- 任务:
原样返回下列各行中的一段：从包含“Open the @talecrafter handle link”的那一行开始，到包含“click(116, 363)”的那一行结束，首尾两行都包括在内。

- 提取数据:

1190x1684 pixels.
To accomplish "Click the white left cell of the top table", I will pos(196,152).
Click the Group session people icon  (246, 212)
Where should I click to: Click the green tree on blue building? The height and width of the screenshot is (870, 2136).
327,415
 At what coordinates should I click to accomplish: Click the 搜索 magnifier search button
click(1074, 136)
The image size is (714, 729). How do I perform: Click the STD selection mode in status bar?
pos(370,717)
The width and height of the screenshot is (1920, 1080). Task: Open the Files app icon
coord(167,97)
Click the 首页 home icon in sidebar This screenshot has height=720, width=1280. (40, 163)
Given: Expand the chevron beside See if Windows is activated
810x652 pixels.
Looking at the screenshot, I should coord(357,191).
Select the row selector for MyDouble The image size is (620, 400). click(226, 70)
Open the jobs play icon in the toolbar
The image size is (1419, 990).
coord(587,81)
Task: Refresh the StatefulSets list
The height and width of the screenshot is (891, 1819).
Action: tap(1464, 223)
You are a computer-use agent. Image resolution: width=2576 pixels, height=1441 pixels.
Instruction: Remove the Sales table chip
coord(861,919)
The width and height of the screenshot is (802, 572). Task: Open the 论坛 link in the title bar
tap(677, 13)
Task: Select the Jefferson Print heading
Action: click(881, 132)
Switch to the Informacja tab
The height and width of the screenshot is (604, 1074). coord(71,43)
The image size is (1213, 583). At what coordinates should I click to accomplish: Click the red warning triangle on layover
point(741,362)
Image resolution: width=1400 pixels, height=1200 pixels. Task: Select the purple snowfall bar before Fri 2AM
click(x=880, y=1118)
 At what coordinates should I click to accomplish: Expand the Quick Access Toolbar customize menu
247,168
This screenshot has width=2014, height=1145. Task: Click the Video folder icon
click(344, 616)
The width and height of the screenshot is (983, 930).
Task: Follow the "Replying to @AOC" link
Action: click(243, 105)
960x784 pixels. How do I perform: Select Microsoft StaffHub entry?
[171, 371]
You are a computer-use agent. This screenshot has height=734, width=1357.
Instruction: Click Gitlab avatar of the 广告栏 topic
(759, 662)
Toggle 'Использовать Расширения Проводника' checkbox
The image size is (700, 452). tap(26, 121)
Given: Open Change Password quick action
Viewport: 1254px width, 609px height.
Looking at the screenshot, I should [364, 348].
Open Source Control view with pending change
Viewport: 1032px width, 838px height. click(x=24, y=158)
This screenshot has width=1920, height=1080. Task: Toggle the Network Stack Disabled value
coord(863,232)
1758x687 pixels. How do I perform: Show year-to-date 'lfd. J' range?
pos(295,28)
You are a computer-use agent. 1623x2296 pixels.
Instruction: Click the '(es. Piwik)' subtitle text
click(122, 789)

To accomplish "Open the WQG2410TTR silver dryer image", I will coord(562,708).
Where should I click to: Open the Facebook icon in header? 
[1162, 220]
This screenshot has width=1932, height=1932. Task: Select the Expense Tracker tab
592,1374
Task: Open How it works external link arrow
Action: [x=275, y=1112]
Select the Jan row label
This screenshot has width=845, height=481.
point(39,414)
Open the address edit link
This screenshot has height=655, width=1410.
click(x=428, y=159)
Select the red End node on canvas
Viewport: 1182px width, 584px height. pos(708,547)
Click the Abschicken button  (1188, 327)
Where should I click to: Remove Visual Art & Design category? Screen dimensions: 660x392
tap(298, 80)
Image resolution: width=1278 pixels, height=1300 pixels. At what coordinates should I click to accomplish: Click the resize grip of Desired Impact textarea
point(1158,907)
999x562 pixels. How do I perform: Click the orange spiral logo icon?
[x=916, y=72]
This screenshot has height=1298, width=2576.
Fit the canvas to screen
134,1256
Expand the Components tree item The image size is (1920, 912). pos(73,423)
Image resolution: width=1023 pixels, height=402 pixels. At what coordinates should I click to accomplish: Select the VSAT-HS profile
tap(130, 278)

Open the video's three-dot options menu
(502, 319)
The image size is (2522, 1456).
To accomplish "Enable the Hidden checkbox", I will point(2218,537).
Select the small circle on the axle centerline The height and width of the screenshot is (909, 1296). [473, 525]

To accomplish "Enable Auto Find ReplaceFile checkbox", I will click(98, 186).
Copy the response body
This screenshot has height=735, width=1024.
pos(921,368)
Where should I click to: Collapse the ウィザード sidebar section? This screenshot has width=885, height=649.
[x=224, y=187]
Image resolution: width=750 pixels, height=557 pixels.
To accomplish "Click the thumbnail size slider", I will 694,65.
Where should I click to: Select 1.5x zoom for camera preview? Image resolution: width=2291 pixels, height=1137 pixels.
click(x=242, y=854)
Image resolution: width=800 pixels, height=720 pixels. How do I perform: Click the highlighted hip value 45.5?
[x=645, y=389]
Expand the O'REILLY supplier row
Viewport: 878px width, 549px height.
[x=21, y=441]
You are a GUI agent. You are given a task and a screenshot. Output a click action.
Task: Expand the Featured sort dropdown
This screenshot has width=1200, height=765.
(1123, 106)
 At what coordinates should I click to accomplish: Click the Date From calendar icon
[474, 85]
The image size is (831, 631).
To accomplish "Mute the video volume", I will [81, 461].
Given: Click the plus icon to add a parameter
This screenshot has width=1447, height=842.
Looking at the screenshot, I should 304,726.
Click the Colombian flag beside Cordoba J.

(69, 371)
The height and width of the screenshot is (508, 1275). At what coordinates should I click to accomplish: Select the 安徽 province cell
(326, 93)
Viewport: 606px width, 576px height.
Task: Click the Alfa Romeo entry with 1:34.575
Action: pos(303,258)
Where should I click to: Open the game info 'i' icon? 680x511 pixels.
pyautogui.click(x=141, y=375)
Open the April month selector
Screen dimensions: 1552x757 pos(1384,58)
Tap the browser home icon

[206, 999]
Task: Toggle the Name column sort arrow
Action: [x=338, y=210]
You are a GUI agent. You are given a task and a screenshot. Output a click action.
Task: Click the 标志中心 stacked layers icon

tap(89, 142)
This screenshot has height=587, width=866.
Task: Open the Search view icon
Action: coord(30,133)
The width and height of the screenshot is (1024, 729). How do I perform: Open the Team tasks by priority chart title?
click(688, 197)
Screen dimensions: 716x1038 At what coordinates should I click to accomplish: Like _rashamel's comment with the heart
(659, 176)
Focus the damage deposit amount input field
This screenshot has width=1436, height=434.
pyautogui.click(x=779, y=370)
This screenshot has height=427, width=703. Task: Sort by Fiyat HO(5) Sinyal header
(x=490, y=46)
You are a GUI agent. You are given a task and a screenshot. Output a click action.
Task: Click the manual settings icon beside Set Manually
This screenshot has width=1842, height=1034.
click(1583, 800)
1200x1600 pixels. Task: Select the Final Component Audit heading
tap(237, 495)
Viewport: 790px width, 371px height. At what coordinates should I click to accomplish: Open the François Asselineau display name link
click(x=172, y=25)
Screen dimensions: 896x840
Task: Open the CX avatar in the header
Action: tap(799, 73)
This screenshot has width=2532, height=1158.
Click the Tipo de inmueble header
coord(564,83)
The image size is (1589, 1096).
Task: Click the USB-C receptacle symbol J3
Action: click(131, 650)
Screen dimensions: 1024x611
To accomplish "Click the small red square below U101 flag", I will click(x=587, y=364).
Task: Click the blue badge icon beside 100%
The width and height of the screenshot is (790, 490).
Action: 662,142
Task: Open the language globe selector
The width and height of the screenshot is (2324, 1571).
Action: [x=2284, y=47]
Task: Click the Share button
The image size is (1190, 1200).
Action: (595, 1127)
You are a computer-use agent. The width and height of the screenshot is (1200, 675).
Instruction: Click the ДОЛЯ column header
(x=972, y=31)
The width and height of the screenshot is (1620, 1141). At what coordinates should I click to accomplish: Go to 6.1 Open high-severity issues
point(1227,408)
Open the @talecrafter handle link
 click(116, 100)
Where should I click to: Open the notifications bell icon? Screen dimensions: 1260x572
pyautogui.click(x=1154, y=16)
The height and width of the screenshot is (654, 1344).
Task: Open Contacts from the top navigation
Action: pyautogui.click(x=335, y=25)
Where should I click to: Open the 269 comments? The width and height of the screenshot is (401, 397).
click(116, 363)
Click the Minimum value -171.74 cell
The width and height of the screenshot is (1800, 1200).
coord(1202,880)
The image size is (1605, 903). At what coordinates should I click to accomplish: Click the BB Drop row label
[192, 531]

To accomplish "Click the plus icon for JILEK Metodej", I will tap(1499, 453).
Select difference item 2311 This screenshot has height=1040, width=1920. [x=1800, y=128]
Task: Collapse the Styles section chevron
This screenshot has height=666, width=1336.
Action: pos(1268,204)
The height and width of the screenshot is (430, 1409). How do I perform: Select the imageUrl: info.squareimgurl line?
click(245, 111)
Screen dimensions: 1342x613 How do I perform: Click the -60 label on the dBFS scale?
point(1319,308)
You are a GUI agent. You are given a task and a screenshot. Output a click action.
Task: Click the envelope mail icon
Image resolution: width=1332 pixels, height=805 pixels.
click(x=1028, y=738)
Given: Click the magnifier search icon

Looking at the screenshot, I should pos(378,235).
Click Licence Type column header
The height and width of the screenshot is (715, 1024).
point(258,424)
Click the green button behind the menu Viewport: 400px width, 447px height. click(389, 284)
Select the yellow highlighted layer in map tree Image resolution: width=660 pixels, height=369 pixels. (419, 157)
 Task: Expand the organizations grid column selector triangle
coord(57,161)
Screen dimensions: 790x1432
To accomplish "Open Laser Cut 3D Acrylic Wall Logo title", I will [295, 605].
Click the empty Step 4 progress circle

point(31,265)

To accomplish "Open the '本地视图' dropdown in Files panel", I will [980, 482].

- 回复:
Open the @talecrafter handle link
 click(116, 100)
Where should I click to: Open the notifications bell icon? Screen dimensions: 1260x572
pyautogui.click(x=1154, y=16)
The height and width of the screenshot is (654, 1344).
Task: Open Contacts from the top navigation
Action: pyautogui.click(x=335, y=25)
Where should I click to: Open the 269 comments? The width and height of the screenshot is (401, 397).
click(116, 363)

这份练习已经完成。